Dataset entries:

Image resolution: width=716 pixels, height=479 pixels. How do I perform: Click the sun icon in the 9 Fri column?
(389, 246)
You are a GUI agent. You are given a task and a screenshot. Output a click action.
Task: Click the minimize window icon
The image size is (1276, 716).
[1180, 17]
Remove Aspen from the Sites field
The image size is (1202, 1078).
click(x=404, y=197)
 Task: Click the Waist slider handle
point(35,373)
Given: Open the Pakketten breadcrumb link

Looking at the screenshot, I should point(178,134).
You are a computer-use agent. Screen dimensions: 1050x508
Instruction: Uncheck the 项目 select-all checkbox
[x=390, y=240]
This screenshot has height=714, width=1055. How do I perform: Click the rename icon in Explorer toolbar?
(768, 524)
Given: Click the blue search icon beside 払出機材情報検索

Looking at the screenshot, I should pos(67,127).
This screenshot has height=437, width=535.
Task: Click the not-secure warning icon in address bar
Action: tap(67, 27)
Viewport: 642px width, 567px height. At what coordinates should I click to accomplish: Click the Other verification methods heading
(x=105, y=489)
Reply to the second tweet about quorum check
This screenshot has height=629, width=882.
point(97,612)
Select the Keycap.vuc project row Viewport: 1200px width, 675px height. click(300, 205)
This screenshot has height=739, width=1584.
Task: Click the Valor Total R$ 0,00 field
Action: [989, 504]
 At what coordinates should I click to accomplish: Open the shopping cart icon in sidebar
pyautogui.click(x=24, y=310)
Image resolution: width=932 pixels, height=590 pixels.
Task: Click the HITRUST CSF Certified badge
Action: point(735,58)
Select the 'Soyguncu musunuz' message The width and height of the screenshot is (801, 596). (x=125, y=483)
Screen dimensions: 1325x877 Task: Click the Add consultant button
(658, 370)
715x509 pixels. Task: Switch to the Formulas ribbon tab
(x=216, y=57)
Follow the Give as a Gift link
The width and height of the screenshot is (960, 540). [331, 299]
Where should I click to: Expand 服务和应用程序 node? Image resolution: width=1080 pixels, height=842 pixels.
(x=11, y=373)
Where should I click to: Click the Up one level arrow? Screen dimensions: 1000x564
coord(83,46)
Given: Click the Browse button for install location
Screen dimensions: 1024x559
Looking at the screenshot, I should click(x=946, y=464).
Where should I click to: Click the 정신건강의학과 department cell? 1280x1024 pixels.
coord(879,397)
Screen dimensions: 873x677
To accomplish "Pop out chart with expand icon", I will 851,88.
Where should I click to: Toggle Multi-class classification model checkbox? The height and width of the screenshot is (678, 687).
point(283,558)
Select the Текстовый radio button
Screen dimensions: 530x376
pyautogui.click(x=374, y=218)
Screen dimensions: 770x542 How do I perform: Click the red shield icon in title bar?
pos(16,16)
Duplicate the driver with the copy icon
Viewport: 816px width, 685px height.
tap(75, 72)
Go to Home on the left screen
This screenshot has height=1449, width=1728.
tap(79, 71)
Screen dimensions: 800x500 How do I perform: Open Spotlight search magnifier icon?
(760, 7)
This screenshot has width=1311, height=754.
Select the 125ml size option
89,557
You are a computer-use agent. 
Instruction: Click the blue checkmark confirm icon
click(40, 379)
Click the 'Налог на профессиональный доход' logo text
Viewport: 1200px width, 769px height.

Work item:
Scan the data above and copy each line containing the word "computer".

Result below:
You are a computer-use agent. Screen dimensions: 1050x508
You are a computer-use agent. 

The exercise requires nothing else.